Saved data entries
═══

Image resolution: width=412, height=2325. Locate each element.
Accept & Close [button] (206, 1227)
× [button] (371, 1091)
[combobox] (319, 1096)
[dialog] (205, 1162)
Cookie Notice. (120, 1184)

═══

Every line of the data should be output exactly as it was given.

**Problem solution:**
Image resolution: width=412, height=2325. Locate each element.
Accept & Close [button] (206, 1227)
× [button] (371, 1091)
[combobox] (319, 1096)
[dialog] (205, 1162)
Cookie Notice. (120, 1184)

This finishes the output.